A Few Shell Surprises

Shell scripts are infamous for security issues and surprising behavior. So when possible, it's better to avoid using shell. For instance, we built a container platform using the Bottlerocket OS and we didn't even install shell. If someone needs to run shell, the shell must be run inside a container. That said, shell is still handy for ad hoc scripting. In this post, I'll share a few surprising behaviors I ran into recently.

Silent Failures in Command Substitution

When testing our container platform, we launched containers that ran commands and verified the exit code. For example, we had a test that checked whether exactly one process named foo was running:

1FOO_PID=$(pgrep -c foo); 
2if [ ${FOO_PID} -ne 1 ]; then 
3  exit 1; 
4fi

This test passed consistently—until one day we manually checked and found no foo process running in the container. Oops.

Here's a simplified demo using Docker:

 1% docker run --name check-foo -it busybox /bin/sh -c 'FOO_PID=$(pgrep -c foo); if [ ${FOO_PID} -ne 1 ]; then exit 1; fi'
 2pgrep: invalid option -- 'c'
 3BusyBox v1.37.0 (2024-09-26 21:31:42 UTC) multi-call binary.
 4
 5Usage: pgrep [-flanovx] [-s SID|-P PPID|PATTERN]
 6
 7Display process(es) selected by regex PATTERN
 8
 9        -l      Show command name too
10        -a      Show command line too
11        -f      Match against entire command line
12        -n      Show the newest process only
13        -o      Show the oldest process only
14        -v      Negate the match
15        -x      Match whole name (not substring)
16        -s      Match session ID (0 for current)
17        -P      Match parent process ID
18sh: 1: unknown operand
19
20% docker inspect check-foo --format='{{.State.ExitCode}}'
210

So even though pgrep -c failed (invalid option in BusyBox), the script exited with code 0. Why? Because command substitution ($(...)) runs in a subshell, and its failure doesn't cause the outer shell to exit. Plus, since pgrep didn’t output anything, FOO_PID became an empty string, causing conditional check [ -ne 1 ] to fail.

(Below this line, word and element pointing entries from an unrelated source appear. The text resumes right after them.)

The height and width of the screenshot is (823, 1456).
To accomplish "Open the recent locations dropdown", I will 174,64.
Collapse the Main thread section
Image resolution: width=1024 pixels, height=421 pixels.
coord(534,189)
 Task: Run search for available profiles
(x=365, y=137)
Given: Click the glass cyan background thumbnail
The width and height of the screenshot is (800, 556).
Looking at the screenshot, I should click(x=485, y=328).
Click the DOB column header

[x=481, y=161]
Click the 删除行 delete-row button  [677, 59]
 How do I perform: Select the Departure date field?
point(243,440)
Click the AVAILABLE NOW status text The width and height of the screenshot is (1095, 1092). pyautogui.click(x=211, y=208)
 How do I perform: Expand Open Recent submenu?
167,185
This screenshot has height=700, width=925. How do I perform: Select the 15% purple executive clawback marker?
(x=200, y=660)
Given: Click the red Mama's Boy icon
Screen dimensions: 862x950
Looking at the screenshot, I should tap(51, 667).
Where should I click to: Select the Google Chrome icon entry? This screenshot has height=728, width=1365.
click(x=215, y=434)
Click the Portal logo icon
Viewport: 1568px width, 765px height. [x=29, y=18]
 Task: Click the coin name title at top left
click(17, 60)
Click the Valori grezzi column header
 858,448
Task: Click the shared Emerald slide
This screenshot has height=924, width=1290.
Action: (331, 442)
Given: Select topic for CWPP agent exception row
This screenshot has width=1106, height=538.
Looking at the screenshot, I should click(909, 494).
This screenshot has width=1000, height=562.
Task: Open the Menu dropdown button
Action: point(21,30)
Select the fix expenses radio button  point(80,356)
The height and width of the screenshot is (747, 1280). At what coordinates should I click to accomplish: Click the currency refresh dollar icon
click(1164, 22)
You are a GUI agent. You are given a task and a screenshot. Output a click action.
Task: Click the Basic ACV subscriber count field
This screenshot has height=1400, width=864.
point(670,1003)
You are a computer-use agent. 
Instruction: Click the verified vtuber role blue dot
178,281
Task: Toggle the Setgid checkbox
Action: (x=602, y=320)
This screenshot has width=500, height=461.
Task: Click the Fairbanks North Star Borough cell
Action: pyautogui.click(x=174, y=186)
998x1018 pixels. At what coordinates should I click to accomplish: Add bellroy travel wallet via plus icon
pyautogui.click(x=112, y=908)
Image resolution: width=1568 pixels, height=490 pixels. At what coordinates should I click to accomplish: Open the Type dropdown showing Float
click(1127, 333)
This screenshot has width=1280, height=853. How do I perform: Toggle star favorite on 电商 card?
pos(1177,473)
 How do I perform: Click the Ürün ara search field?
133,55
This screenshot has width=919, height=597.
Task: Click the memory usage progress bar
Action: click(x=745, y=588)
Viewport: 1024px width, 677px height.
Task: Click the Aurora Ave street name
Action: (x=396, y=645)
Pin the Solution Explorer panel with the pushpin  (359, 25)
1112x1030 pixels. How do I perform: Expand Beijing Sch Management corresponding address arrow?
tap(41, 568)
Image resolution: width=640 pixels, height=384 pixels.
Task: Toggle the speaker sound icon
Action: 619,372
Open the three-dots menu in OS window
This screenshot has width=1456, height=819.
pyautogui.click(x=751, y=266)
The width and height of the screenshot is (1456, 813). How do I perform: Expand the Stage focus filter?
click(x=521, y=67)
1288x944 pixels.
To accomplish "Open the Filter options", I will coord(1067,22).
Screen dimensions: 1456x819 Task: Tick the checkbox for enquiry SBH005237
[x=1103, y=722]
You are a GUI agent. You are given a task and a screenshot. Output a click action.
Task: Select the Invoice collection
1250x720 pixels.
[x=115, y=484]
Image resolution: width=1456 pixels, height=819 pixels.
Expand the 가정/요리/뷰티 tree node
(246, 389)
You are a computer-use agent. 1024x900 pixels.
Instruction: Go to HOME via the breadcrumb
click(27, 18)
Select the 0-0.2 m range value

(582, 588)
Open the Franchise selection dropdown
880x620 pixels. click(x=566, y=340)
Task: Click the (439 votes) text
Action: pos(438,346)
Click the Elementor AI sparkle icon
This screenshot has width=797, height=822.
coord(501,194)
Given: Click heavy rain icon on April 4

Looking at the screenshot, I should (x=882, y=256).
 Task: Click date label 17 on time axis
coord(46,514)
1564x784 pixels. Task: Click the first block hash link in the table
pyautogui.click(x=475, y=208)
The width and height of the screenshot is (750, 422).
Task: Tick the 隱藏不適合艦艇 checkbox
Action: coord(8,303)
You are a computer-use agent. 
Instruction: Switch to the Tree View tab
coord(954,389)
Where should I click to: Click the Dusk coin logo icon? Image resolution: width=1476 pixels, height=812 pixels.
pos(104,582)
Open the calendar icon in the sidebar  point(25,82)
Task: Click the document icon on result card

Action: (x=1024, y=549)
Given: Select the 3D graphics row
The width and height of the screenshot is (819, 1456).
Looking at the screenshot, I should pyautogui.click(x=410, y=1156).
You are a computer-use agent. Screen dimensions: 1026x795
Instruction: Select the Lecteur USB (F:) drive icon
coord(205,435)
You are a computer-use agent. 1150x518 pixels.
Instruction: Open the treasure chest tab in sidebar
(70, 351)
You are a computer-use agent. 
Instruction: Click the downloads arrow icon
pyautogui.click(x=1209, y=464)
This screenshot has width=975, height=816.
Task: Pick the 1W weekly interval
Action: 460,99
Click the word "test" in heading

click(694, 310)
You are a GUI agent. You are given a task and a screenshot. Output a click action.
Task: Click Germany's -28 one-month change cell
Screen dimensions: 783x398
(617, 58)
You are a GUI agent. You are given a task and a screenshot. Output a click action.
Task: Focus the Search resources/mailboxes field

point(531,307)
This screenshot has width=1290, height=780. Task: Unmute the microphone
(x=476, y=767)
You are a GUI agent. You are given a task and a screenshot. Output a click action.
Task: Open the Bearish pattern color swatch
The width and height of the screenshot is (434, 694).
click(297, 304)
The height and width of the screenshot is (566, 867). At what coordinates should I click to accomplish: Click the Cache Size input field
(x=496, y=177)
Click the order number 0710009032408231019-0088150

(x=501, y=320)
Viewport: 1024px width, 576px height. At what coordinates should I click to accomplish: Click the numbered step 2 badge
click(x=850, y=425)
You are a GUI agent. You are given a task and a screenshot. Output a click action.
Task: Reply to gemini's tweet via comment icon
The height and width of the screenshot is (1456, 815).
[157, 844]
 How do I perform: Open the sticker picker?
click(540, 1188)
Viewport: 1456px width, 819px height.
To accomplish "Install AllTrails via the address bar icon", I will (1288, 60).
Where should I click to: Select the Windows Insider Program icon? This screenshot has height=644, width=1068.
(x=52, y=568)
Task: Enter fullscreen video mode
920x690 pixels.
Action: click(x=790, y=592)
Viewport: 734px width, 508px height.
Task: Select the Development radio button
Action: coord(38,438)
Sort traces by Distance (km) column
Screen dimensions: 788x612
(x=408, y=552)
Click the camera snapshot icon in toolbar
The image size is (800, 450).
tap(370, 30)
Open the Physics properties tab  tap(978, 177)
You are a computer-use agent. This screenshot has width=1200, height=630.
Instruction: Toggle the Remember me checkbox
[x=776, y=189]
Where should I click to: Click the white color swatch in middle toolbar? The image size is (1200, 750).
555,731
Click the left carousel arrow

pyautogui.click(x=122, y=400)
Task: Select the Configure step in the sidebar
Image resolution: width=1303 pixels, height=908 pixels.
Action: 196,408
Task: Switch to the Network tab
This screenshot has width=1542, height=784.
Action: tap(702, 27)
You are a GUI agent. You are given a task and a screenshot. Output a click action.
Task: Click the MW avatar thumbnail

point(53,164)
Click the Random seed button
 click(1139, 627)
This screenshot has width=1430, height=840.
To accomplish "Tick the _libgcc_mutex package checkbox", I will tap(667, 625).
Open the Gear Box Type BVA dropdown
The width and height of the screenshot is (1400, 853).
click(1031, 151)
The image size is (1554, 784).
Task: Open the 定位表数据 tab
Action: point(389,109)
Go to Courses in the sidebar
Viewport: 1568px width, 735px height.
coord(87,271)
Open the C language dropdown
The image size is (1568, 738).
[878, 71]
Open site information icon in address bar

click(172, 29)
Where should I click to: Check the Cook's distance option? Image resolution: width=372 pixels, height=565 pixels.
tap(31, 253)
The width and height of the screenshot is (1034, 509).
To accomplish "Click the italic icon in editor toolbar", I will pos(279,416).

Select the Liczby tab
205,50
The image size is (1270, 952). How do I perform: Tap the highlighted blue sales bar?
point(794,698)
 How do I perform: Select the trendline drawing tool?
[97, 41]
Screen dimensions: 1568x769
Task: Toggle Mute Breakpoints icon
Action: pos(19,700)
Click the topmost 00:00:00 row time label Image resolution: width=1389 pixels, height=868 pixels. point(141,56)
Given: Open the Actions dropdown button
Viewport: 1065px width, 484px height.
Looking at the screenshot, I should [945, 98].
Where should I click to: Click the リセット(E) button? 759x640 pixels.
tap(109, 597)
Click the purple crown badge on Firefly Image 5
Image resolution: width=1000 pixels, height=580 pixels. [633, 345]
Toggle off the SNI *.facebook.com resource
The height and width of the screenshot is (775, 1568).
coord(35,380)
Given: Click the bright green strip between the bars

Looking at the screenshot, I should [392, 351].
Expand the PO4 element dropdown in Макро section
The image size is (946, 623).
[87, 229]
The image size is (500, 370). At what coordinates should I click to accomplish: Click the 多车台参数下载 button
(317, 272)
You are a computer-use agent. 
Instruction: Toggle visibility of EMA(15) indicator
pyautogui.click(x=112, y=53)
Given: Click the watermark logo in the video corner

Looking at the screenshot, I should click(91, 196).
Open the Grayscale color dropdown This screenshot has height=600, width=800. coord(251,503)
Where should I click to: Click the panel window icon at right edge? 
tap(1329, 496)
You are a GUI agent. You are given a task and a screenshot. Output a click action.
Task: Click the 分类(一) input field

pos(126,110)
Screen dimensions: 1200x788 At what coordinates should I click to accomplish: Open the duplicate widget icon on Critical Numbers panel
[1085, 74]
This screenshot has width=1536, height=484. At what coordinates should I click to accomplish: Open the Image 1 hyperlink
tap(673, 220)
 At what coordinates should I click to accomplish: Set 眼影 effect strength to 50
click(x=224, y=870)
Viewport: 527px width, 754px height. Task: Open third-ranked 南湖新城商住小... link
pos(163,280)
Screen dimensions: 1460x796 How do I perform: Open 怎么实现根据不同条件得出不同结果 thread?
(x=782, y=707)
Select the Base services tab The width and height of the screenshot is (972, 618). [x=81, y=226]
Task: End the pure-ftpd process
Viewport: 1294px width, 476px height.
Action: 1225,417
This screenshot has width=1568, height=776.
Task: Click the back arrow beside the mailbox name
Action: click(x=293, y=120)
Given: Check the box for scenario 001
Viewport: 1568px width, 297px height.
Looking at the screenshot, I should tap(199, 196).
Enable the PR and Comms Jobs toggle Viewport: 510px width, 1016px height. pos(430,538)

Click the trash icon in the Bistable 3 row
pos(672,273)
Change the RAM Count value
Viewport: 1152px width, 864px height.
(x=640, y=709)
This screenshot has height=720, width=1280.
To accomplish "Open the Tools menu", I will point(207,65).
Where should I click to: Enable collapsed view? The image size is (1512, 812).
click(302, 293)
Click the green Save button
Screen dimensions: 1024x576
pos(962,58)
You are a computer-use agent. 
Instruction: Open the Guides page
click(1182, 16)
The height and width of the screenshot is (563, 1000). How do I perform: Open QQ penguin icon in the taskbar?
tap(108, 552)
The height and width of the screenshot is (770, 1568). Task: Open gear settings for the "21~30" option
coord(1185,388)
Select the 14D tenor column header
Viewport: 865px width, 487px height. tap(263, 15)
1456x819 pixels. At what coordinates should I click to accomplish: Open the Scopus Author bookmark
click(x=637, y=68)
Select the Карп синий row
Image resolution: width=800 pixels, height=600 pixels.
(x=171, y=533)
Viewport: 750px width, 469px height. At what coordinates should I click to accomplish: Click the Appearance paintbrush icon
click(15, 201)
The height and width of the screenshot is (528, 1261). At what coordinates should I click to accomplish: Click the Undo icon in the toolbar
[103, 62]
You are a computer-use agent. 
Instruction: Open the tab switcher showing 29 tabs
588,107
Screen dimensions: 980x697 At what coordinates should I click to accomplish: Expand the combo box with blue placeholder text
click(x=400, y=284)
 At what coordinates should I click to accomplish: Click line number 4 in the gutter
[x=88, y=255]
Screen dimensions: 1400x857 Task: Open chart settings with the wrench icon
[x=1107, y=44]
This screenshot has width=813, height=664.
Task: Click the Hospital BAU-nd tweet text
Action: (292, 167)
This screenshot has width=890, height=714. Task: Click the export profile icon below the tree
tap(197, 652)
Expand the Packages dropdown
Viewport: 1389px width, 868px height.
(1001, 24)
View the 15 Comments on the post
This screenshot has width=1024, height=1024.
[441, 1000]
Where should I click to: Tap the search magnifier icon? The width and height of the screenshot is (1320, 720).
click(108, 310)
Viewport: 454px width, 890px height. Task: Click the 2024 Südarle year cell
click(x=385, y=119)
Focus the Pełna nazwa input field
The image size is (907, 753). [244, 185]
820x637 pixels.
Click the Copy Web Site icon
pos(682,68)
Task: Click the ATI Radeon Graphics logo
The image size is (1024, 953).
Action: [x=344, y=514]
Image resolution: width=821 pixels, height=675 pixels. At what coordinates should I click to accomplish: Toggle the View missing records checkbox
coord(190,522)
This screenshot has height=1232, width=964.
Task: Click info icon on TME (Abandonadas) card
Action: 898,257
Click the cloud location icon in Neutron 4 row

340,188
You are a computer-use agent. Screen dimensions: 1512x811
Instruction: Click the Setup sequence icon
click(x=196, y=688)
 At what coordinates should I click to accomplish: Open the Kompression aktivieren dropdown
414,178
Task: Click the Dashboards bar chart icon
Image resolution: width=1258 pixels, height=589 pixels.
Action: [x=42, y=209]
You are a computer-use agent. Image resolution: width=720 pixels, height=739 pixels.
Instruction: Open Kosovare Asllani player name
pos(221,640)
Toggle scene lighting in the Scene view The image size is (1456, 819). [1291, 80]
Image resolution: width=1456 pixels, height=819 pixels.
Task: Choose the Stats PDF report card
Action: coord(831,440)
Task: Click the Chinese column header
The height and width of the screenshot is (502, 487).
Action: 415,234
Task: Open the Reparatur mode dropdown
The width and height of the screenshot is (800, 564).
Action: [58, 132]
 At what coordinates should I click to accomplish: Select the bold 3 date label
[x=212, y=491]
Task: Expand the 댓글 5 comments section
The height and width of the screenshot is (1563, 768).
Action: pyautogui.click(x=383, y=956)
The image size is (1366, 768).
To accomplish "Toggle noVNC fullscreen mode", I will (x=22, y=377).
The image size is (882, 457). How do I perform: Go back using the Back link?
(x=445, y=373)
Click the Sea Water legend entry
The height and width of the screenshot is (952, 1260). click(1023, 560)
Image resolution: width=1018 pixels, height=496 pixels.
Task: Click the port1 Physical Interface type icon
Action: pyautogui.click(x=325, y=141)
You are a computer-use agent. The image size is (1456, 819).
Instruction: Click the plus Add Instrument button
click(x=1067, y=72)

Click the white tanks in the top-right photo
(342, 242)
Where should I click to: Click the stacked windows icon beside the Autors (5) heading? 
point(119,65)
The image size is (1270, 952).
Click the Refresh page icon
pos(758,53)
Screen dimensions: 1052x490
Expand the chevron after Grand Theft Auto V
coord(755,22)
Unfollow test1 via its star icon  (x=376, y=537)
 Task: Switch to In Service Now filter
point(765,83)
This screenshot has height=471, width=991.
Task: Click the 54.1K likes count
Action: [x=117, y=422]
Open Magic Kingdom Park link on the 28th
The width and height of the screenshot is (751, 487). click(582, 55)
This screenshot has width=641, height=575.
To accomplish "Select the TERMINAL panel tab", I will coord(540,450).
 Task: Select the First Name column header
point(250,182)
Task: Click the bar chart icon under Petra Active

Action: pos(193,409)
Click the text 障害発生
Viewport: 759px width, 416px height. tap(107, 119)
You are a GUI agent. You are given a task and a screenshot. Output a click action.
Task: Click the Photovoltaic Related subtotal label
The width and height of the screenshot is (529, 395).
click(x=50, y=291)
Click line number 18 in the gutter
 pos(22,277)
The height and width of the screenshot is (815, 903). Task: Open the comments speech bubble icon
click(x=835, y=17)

To fix the command, add set -e to the parent shell process to catch error. If your command substitution involves multiple commands, also use set -e inside the substitution:

1x=$(set -e; foo; bar)

Unexpected Exit Code 141 (SIGPIPE)

Here’s another gotcha involving two scripts. First, a.sh prints a Unix timestamp and its human-readable form:

1#!/bin/bash
2
3# a.sh
4set -euo pipefail
5
6TIMESTAMP=$(date +%s)
7echo ${TIMESTAMP}
8echo $(date -u -d @$(echo "${TIMESTAMP} " | bc) +"%Y-%m-%d %H:%M:%S")

Running a.sh outputs something like:

11747029172
22025-05-12 05:52:52

Another script, b.sh captures just the first line of the output of a.sh.

1#!/bin/bash
2
3# b.sh
4set -euo pipefail
5
6x=$(./a.sh | head -n 1)
7echo $x

I expect b.sh to output a Unix time. But it outputs nothing and the exit code is 141. In this case, "head -n 1" exits after reading the first line, which causes a.sh to fail when it tries to write the second line into the now-closed pipe. Because of pipefail, that broken pipe causes the whole substitution to fail.

If early termination in the pipeline is expected, you can turn off pipefail just for the substitution:

1x=$(set +o pipefail; ./a.sh | head -n 1)

"x=0; ((x++))" has exit code 1

Here’s a loop that is expected to run 10 times but it exits unexpectedly.

1#!/bin/bash
2set -e
3
4count=0
5while [ $count -lt 10 ]; do
6  ((count++))
7  echo ${count}
8done

In Bash, the arithmetic evaluation ((...)) behaves like a command: it returns an exit code 0 if the result is non-zero, and 1 if the result is zero. Since count starts at 0, ((count++)) evaluates to 0 and the "set -e" causes the script to exit immediately. A simple fix is to ignore the return value.

1((count++)) || true